Perhaps linked to Panetta’s disclosure …
Report: CIA hired Blackwater (Xe) contractors for secret hit squad
"But I will not let myself be reduced to silence."
Here’s the link to that article in Harper’s Magazine.
http://www.chris-floyd.com/component/content/article/1-latest-news/1905-dark-as-a-dungeon-a-brutal-s
ystem-stripped-bare.html
I think it should be required reading for every American citizen while there is still time to defend our democracy. If the Obama administration refuses to investigate this moral atrocity, it becomes an accessory to the criminal actions of the GW Bush administration.

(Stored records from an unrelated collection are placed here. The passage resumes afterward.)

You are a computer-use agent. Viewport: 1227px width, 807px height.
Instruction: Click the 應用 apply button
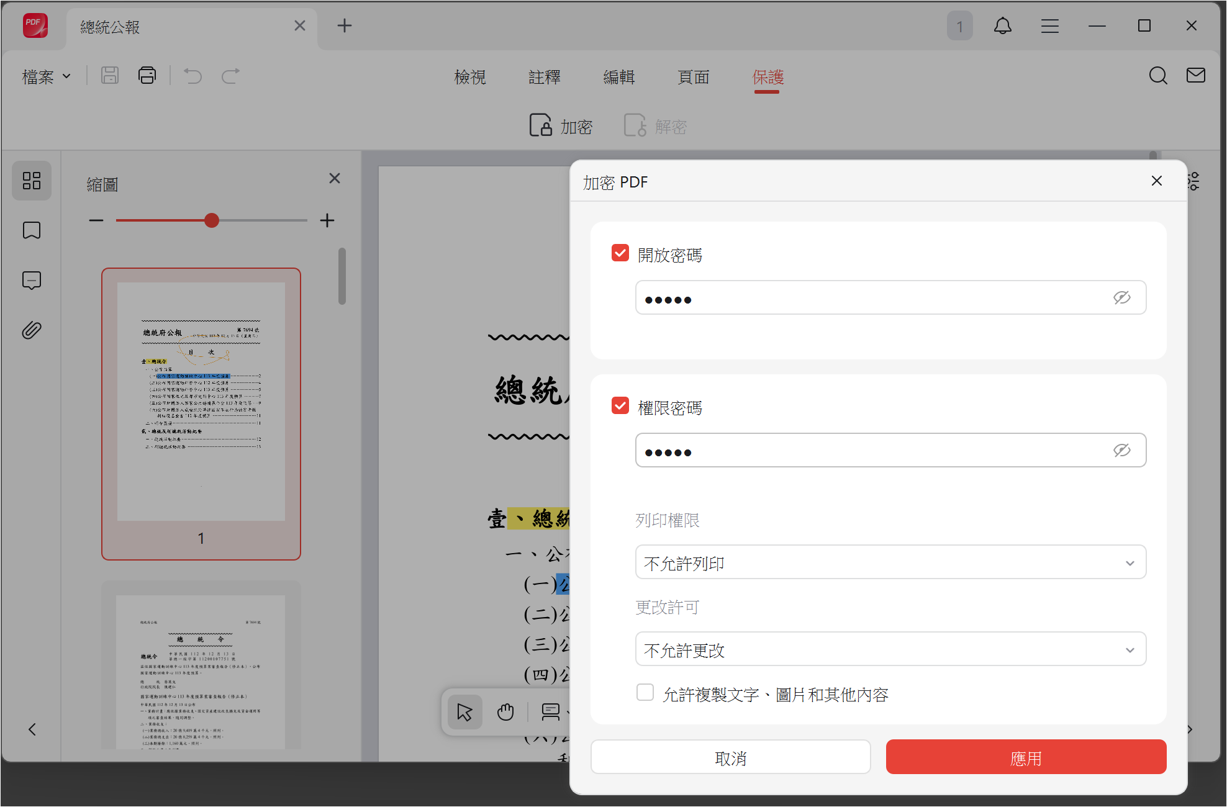1026,757
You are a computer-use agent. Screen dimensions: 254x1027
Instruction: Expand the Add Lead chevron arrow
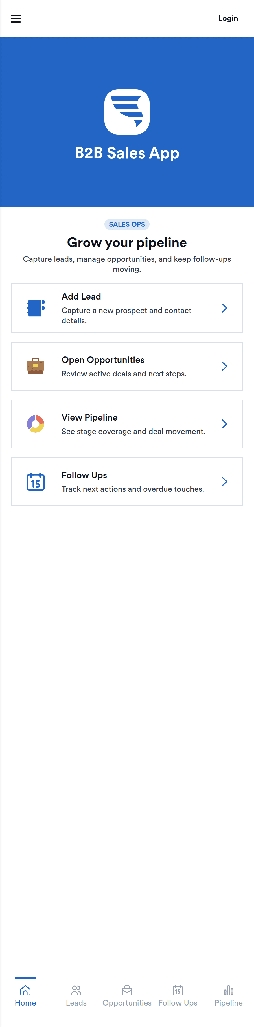(x=225, y=308)
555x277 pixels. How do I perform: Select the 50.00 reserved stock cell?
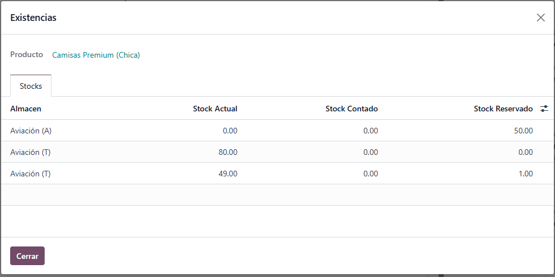click(x=523, y=131)
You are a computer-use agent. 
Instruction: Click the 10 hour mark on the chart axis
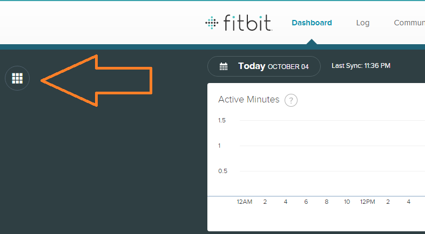(347, 202)
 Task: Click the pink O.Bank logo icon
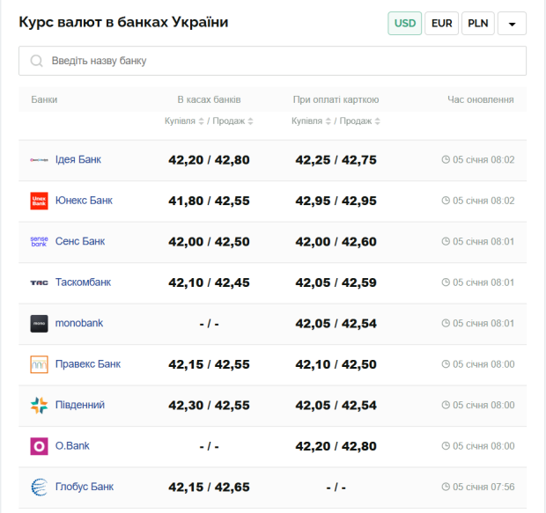pyautogui.click(x=39, y=446)
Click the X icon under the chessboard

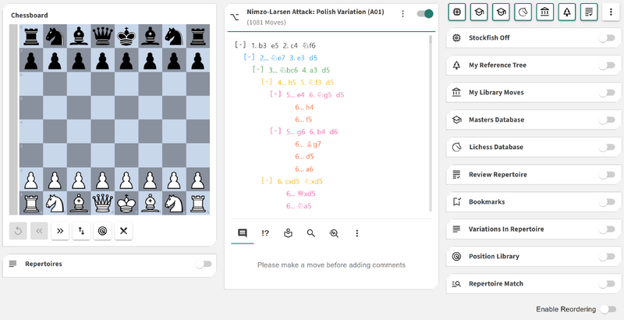point(123,231)
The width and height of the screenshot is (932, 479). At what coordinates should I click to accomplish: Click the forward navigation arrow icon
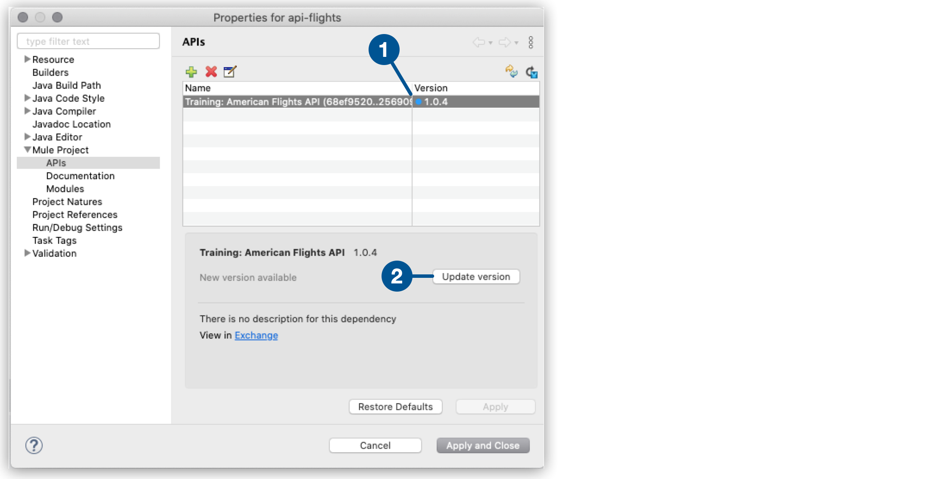point(504,42)

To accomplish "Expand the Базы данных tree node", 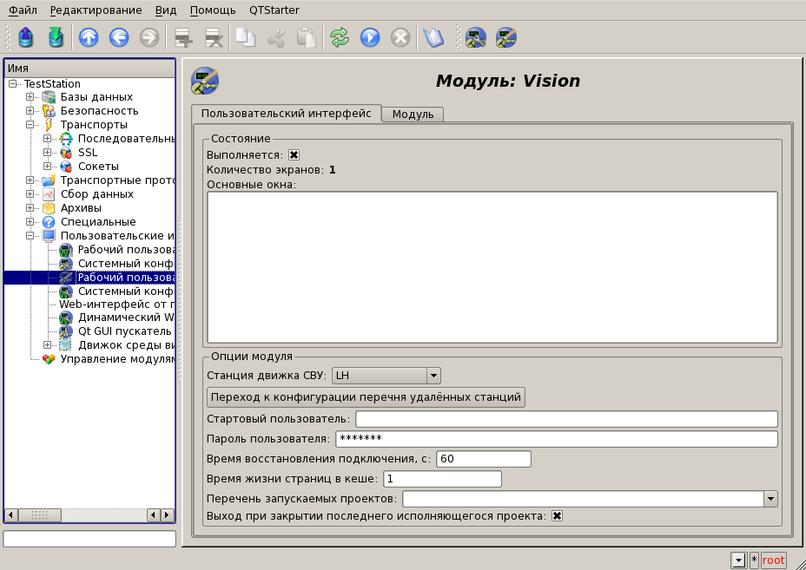I will coord(30,97).
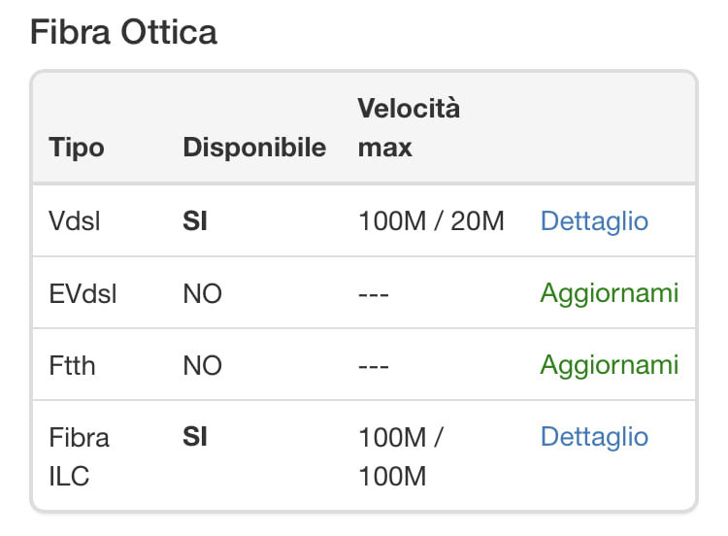Select the 100M / 100M speed value
Screen dimensions: 728x536
pyautogui.click(x=401, y=456)
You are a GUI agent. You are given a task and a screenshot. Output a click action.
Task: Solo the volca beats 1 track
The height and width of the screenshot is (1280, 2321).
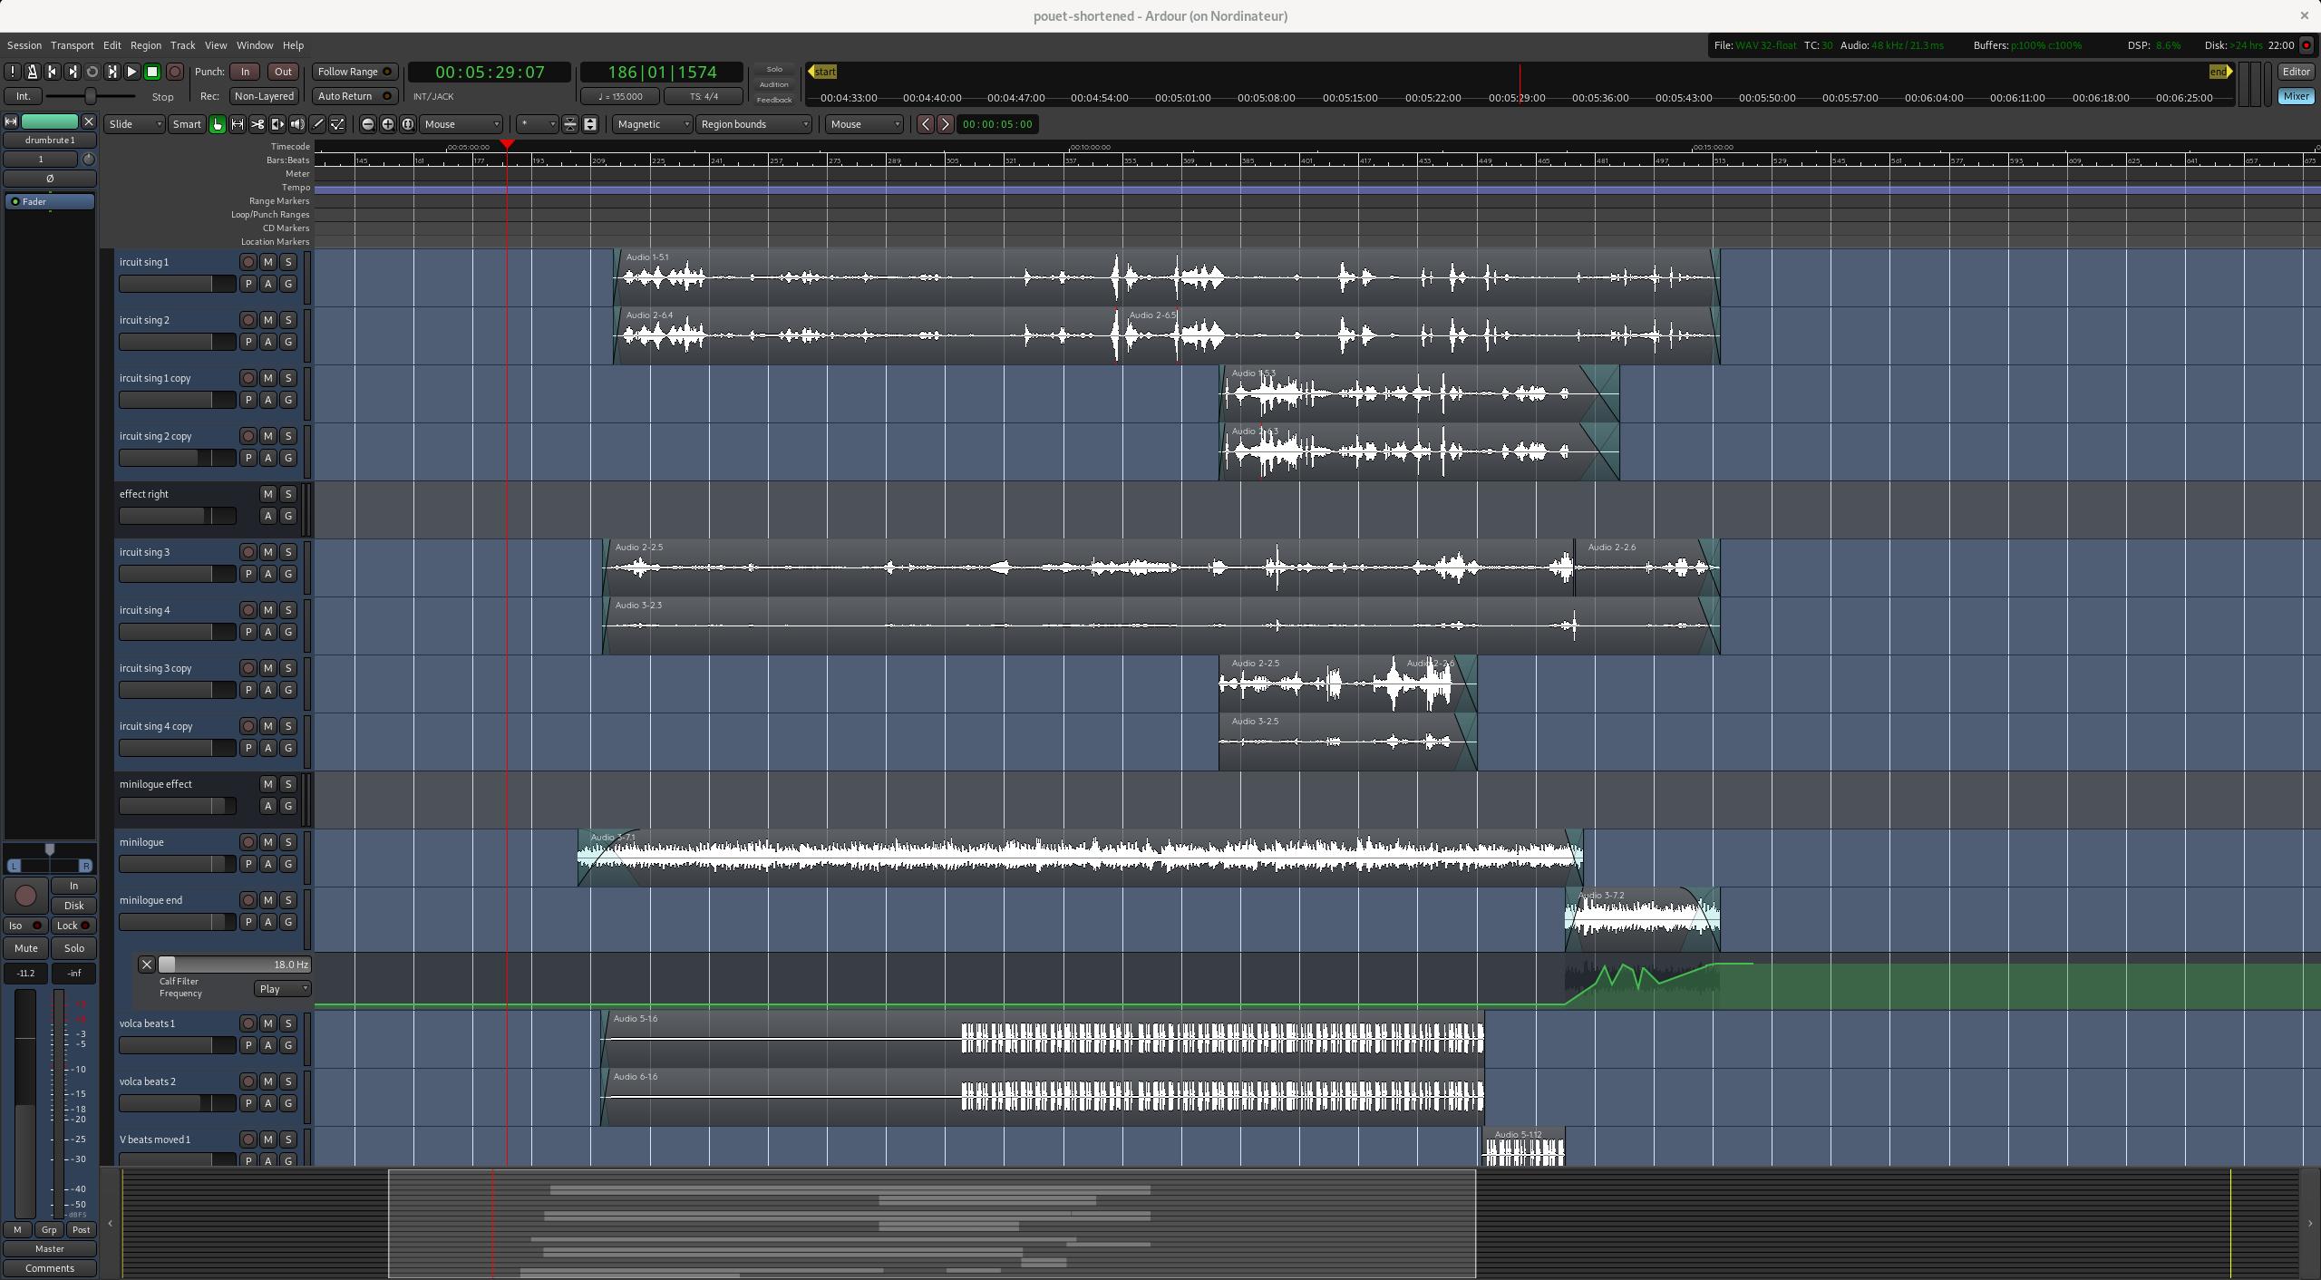287,1023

Perhaps, that’s why the current politicos are so reluctant to investigate the sins of the former politicos. Sort of like misery likes company kind of thing.
Sort like that NCIS show on TV, what with murders and all. Except that they cover up instead of investigate.
Up to the level of Assistant Director…That is transparent plausible deniability.
Don’t just fire Mueller. Fire him and three levels down for every manager involved in this. Civil service does permit firing for cause. And I think there is a big, huge cause here. No law enforcement agency can be trusted if they routinely violate the law. And we have a big problem with that from Joe Arpaio to Robert Mueller.
Then find a director who will root out the J. Edgar Hooverism at the FBI. And air the dirty laundry.
Exactly right.
this is america. i’ve got a better chance of sprouting wings and flying to work like a bumble-bee than Mueller has of getting fired.
dollar says tis gets whitewashed, buried, and mueller keeps his job. i mean, come on: it’s only a violation of our civil liberties, which at this point is establishment policy.
What, no medal of freedom for Mueller?
How stable the bureaucracy is from administration to administration is a measuring stick to how much or little power the executive branch actually has in controlling the government.
The FBI director is stable by statute. They get 10 year terms. Yes, they can be fired, but it’s not supposed to be a political office.
I love the choice of the word ‘persuade’. As in how much luck I’ve had persuading my carrier to change my address over the y e a r s! Give me a break.
The FBI should have been shut down, along with the rest of the “intelligence community”, decades ago. None have ever justified their existence, their budgets, or their impunity. If there was ever a time to accomplish that it is long past, of course, thanks to the Permanent Terror that is now securely entrenched worldwide.
I TOTALLY disagree.
The FBI has done a great deal of excellent work on a number of fronts. Most of the people who work for it are wonderful, honest, hardworking people.
Like any big org, the ones willing to cut corners to get ahead often get promoted over the more honest ones. But please don’t take out the whole agency because of a few bad apples. And they are a few, however powerful.
You have no idea how many criminal cases the FBI solves, how many people they protect. I’m not a fan of Hoover or most of the leaders since. But I’m a big fan of the people in their ranks.
I think they’re way overrated, but that’s not the point.
If the agency is full of good and capable underlings being stifled by entrenched courtiers, shutting them down and reorganizing from scratch may be the only way to free those good workers to do what they want to do.
Just firing one director periodically is not going to make any inroads on institutional rot.